Tosi mielenkiintosta!

Fәsmәtәn said...

Actually, Tatars of Far East called themselves as Turk-Tatar, that could be clearly observed from "Milli Bayraq (Bayrak)" newspaper; the official resolutions of Kurultays, published in that newspaper [for more details google for Nadir Devlet, Larissa Usmanova, Merthan Dundar, and Selcuk Esenbel, again].
Tatar (or Turkic people of Idil-Ural, later-to-be-called Tatars) always were aware of Turkic component of their identity. The extent could (should) be discussed. So, that's not surprising that it appeared in Far East.

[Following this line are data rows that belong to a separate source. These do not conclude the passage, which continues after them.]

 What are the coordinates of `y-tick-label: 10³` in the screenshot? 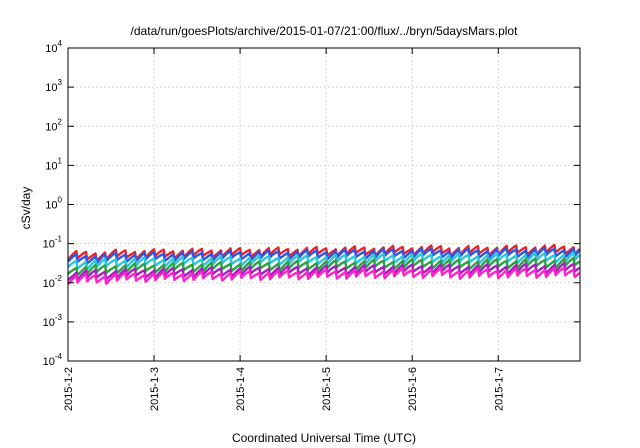 It's located at (54, 86).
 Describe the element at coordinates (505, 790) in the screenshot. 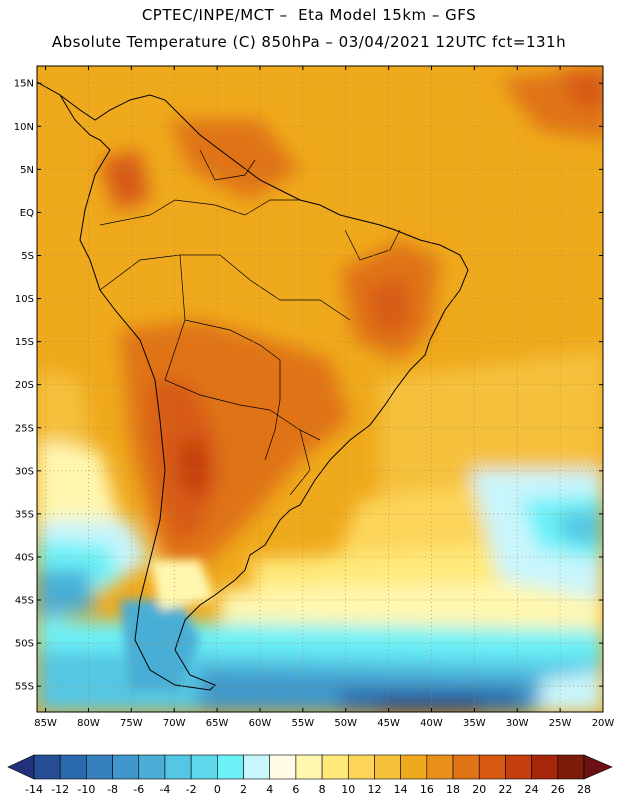

I see `colorbar-label: 22` at that location.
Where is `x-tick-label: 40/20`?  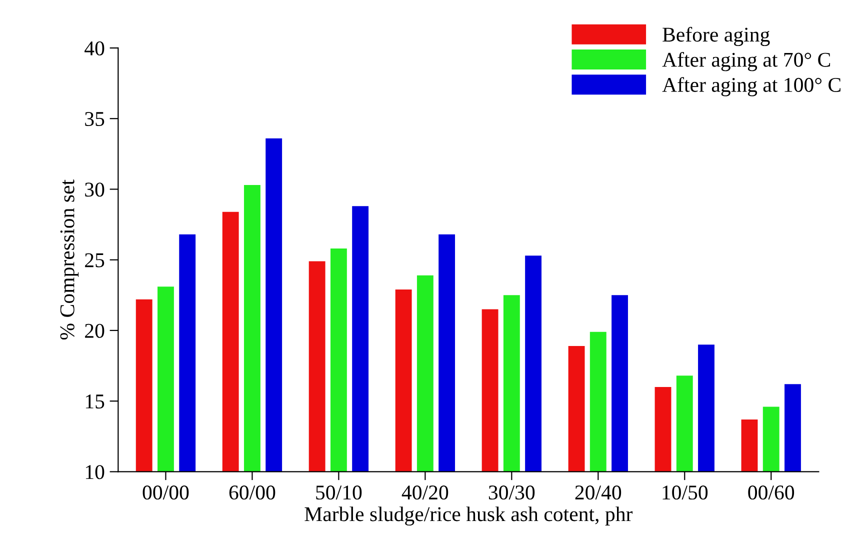 x-tick-label: 40/20 is located at coordinates (425, 493).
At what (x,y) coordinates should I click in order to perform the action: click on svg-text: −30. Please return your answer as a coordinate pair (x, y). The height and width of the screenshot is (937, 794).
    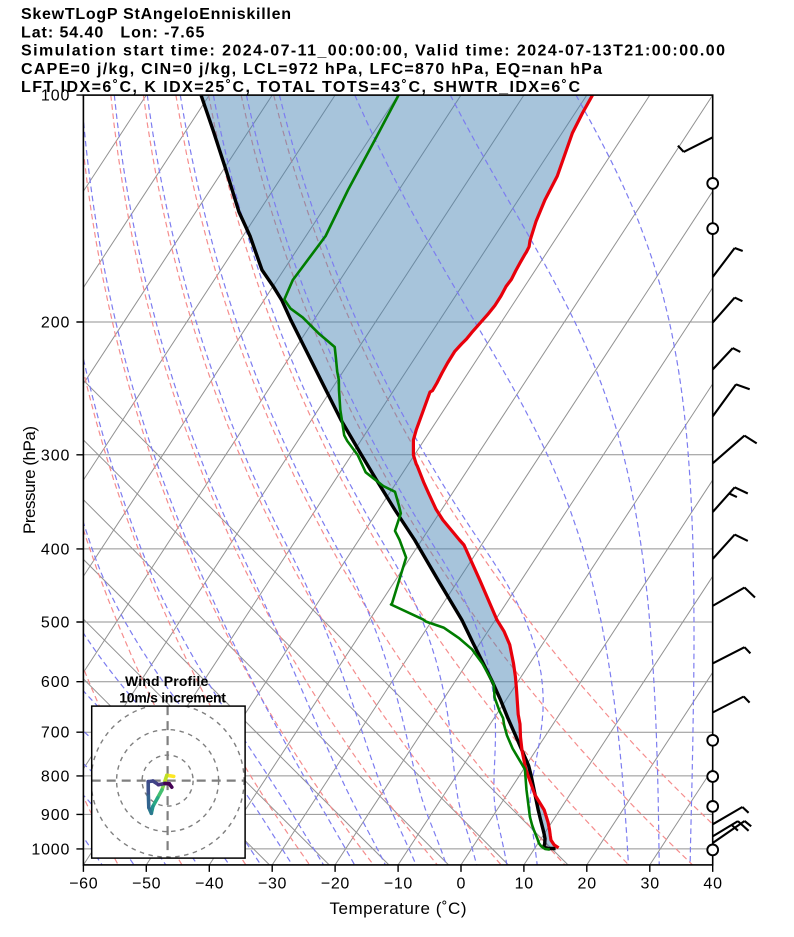
    Looking at the image, I should click on (272, 884).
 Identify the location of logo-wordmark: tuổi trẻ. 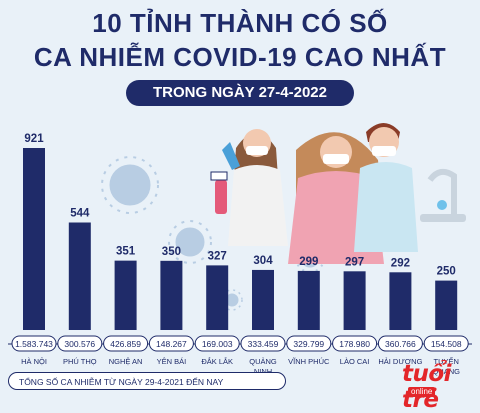
(427, 387).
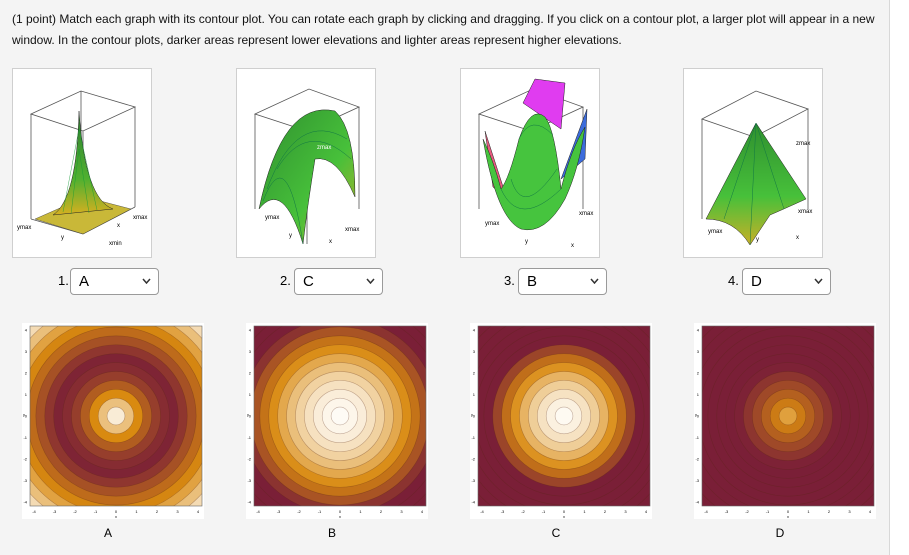 Image resolution: width=909 pixels, height=555 pixels. What do you see at coordinates (250, 352) in the screenshot?
I see `y-tick-label: 3` at bounding box center [250, 352].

It couuld be said that Abdurreshit Ibrahim was more of Islamic identity, rather then Turkic. But he still was the linkage Between Turkic-Muslim community of Turk-Tatars in Far East and newly-established secular Turkish Republic [Few years before he brought to Konya region of late-Ottoman period Tatars from Siberia - nowadays it's a 100 y. old village of Bogrudelik]. In the period of WWII Turkey and Japan had stayed in contact, and Turkish officials were aware of Muslim Turk-Tatar community there in the Far East. Later on, it was Turkey, who accepted fleeing stateless Tatars of Far East. May be that moment, that act of honour was the breaking point for that Community to embed another meaning to the word Turk [deviation from "Turkic" to "Turkish"]. It's mere an opinion.